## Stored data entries
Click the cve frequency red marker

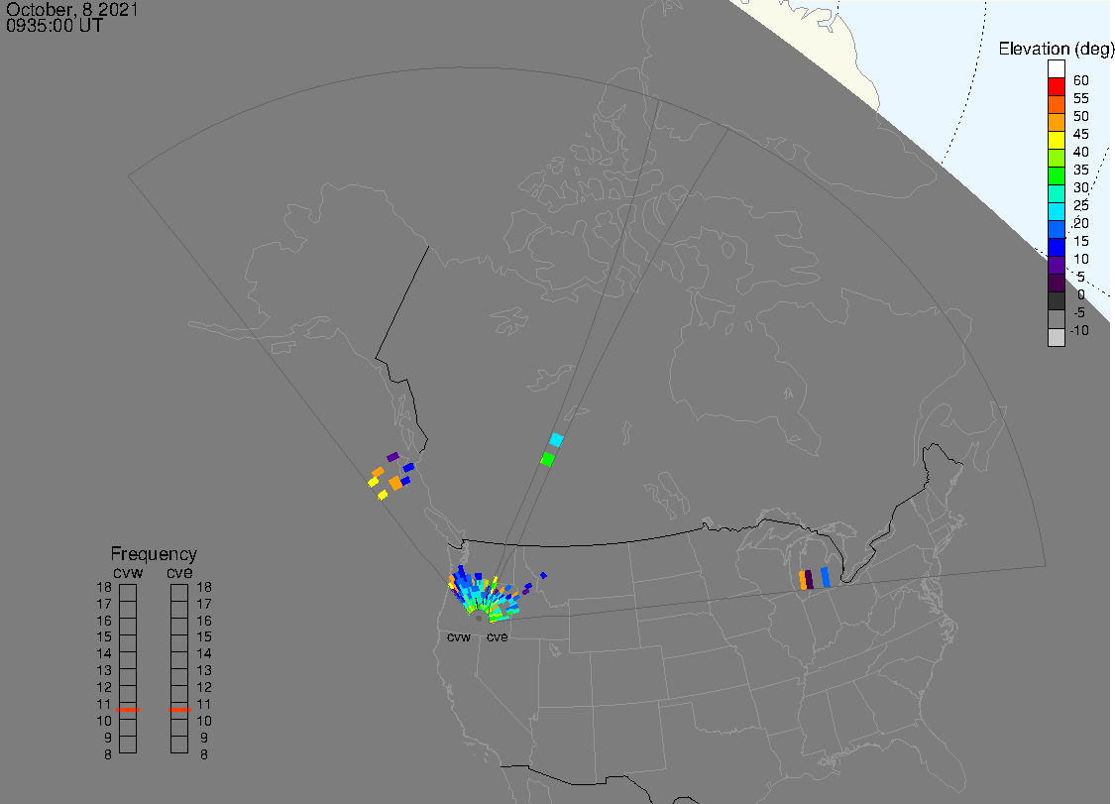[x=179, y=710]
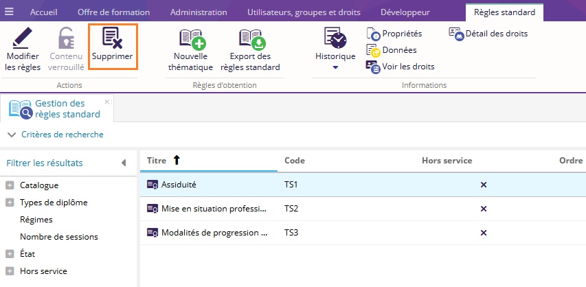Screen dimensions: 586x287
Task: Collapse the Filtrer les résultats panel
Action: click(124, 163)
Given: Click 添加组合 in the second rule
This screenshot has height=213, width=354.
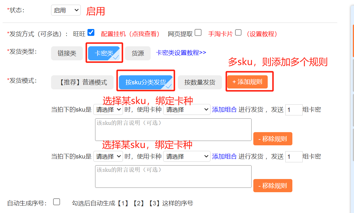Looking at the screenshot, I should [224, 157].
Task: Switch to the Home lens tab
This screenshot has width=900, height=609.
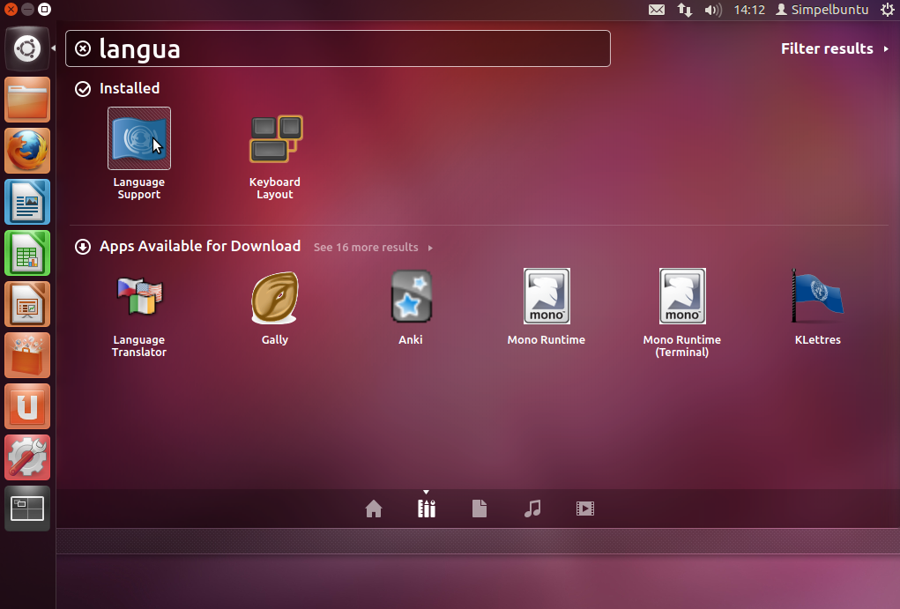Action: point(374,509)
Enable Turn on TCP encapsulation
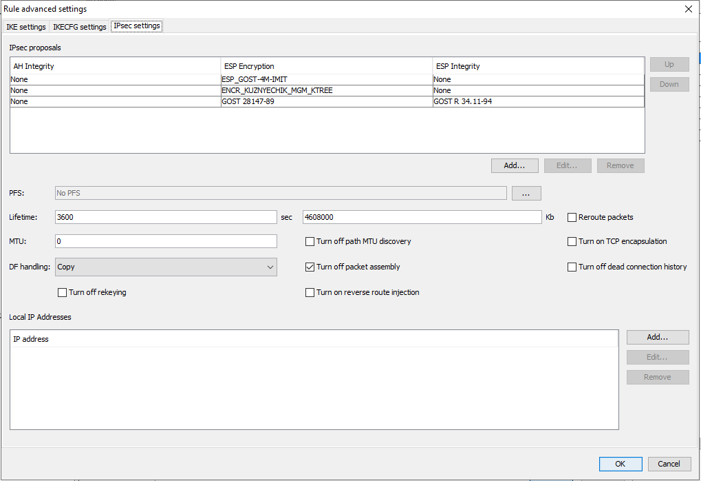The height and width of the screenshot is (481, 701). 572,241
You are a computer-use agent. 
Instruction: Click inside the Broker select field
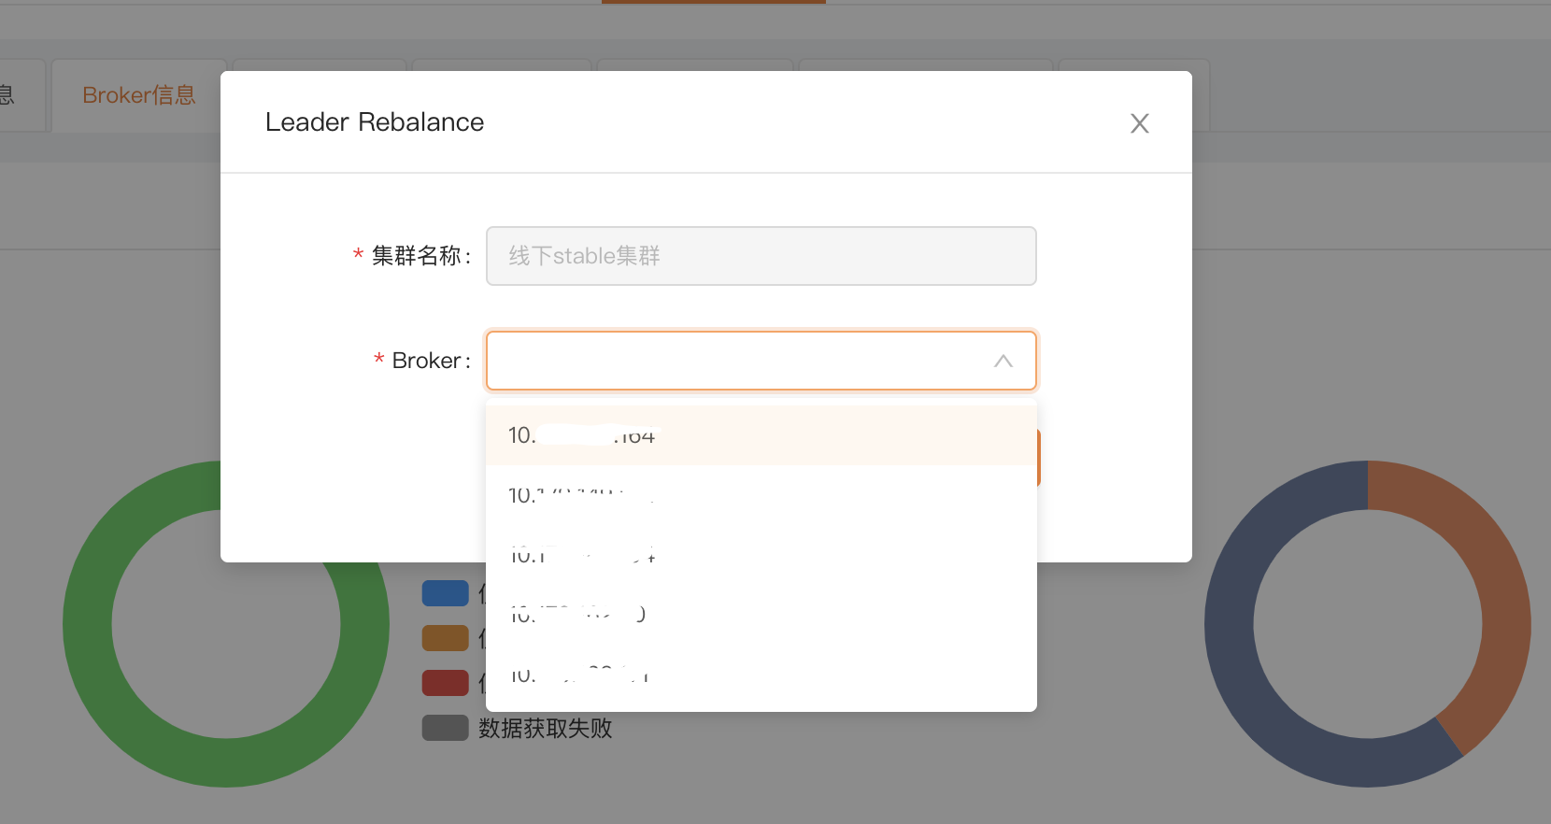pyautogui.click(x=738, y=361)
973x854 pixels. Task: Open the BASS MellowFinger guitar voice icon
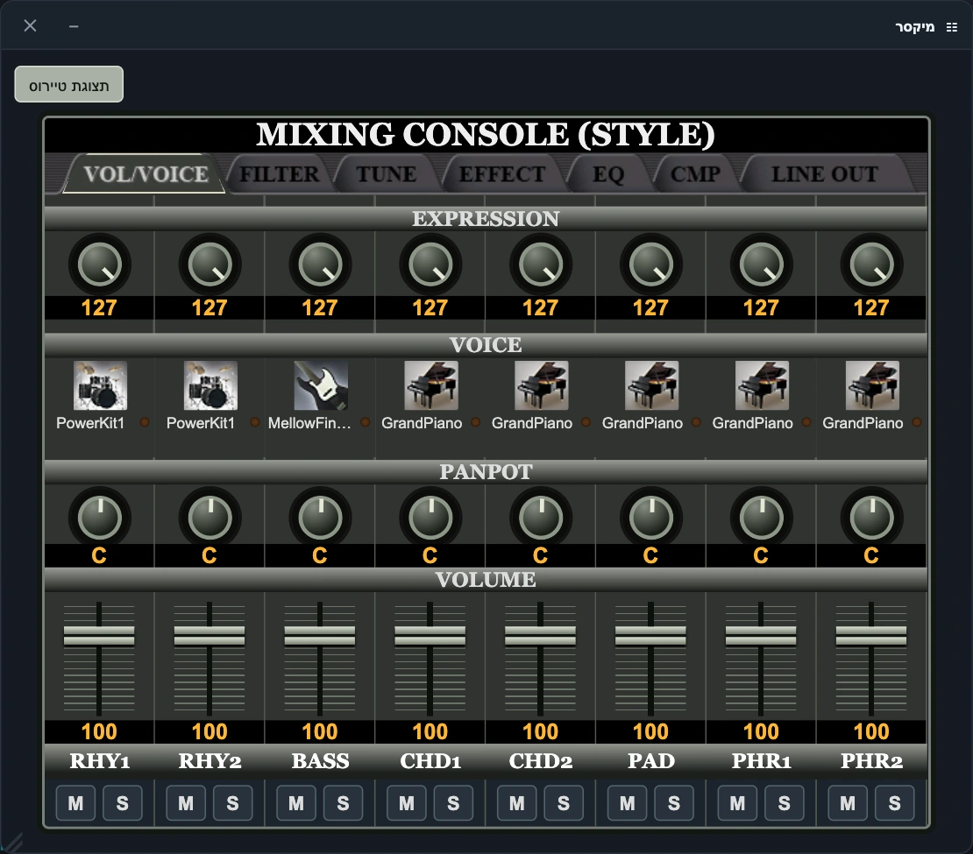click(321, 385)
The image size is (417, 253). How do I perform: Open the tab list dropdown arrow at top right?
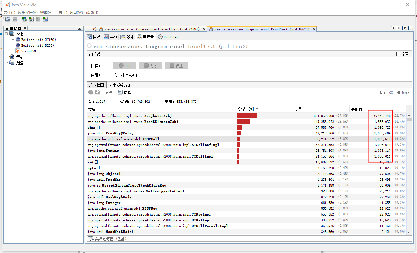(404, 28)
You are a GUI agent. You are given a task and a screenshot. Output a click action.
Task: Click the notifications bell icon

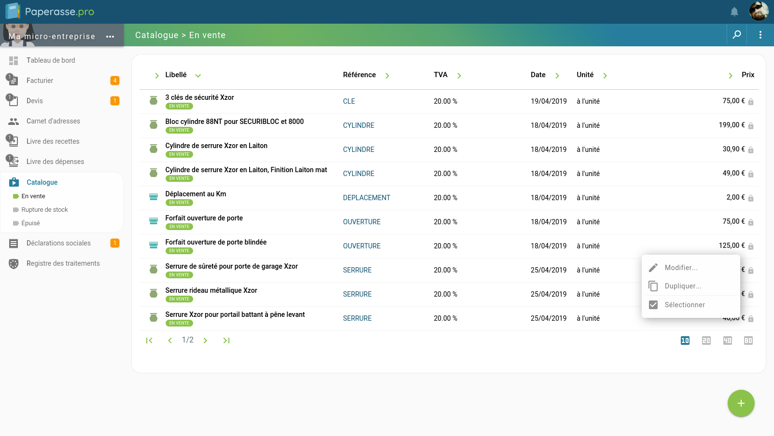734,12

## EXERCISE BRIEF
Copy, from the data above, every line where the word "agent" appears.

## ANSWER FOR THE TASK
You are a computer-use agent. 
You are a GUI agent. You are given a task and a screenshot. Output a click action.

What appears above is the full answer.